For the most part, I have laughed at every situation, because that is how I am. I look at life as I would at the glass being half full. I have so many blessings, that they outweigh the bad.

I’m going to look at this award nomination as a promise for this new year. I’m very hopeful that my book will do well and that I will be able to send in my new manuscript. I have been trying to do for God, all of the things I have asked him to do for me. I think I’m getting in his way. So, I’m going to take my hands off the wheel and rely on him more. I have asked him to let my book do well. I believe he heard me and will answer my prayer. I spend way too much time on the computer: tweeting, blogging, and looking at all of my websites. I’m going to start rectifying this situation, here and now, and spend more time with God, my family and working on my health.

To all my readers, I hope the Lord is in your life, pouring his blessings down on you. God is so good, faithful and wonderful.

Killer Dogs and Speeches

Jan. 18, 2011

Hey, everyone, hope all is well. Yesterday was a very interesting day. Caleb woke me up to tell me that a pack of dogs were killing a horse in the pasture behind our house. I ran outside, jammies and all, to see for myself. It was hard to say for sure if it was a horse or a deer. I didn’t have my glasses on and couldn’t see that far, but Troy said that it was still moving. When I saw it kick it’s leg, I knew it was one of the horses. Troy and Caleb went down the road to get the owner and I got dressed to see if I what I could do for the horse. When I got back outside, one of the dogs (a pittbull) was there pulling on the horses leg. I yelled at the dog and it ran off. When I got to the horse, I knew it would have to be put down. It’s poor head was so mangled and it had so many wounds, that I knew it wouldn’t survive long. The owner didn’t even have to kill the horse, it died not long after. Such a sad start to my day. I love watching the horses in the pasture behind my house. Last week when it was snowing, the horses were running and kicking up their heels, having a great time.

Here is where I tell you about the leader of the pack of dogs and his owner. The leader of the pack of dogs is a German Shepherd mix. He looks like a wolf. Very black and shaggy. We call him “Demon Dog”. He has killed quite a bit of livestock in our little neighborhood. The owner of the dog told a friend of ours, that when his dog hurt one of his kids, that is when he needed to come and talk to him about his dog. (Isn’t he a wonderful person? NOT!) The dog had killed two of our friends goats and his little dog that he had chained up. Our friend and the owner of “Demon Dog”, have had quite a few fights over the menace of the neighborhood.

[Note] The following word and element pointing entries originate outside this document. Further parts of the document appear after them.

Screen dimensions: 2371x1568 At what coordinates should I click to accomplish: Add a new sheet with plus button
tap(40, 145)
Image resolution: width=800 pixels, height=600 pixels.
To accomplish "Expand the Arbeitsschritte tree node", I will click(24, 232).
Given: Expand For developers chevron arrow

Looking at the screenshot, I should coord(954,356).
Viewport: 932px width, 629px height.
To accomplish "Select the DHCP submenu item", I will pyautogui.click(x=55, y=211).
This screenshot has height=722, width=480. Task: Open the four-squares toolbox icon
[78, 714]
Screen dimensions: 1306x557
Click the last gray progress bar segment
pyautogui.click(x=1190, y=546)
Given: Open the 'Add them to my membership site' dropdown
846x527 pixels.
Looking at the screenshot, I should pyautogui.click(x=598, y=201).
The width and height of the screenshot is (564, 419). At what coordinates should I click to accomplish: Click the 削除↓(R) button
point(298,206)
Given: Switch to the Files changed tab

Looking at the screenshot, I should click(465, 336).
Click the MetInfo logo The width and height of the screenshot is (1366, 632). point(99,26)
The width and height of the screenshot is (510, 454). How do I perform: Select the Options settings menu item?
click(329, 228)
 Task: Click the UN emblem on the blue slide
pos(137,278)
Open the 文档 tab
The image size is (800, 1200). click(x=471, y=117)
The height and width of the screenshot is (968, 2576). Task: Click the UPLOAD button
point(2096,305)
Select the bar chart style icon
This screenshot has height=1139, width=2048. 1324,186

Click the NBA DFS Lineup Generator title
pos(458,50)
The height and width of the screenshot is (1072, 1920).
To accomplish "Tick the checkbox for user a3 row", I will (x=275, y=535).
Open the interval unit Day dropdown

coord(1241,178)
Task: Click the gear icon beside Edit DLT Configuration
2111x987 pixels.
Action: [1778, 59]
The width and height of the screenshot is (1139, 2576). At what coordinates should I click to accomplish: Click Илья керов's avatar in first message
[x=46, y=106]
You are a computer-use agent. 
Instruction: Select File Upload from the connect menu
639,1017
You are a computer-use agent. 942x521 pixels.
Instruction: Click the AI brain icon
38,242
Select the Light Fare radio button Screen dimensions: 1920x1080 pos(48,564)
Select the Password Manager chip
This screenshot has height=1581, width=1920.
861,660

The police were called, but they said they couldn’t do anything since we live in the country and have no laws for dogs.

I don’t know what the owner of the horse will do, but I can guarantee that the “Menace of the Neighborhood” won’t be living long if he has anything to do with it.

And that is how my day started. Then I had to write a speech, because I was speaking to the Friends of the Library, in New Boston, Texas last night. I think I did very well. I spoke for about twenty minutes. I told them all about how the idea of becoming a writer came to be and then went on to writing Prince Andy and the Misfits and the whole publishing process. I ended with telling them all about the book. There was a book signing afterward and I did really well. I got to talk to several of my high school teachers. Talk about pressure. One of them was my old English teacher. They were very proud of me though. I don’t know if I will ever get used to speaking in public. All those eyes staring at you, like you have a wart on your face or something. (I was going to put booger, but I thought that was a little gross. lol.)

To all my readers, I hope you have a great day, with no killer dogs making it interesting.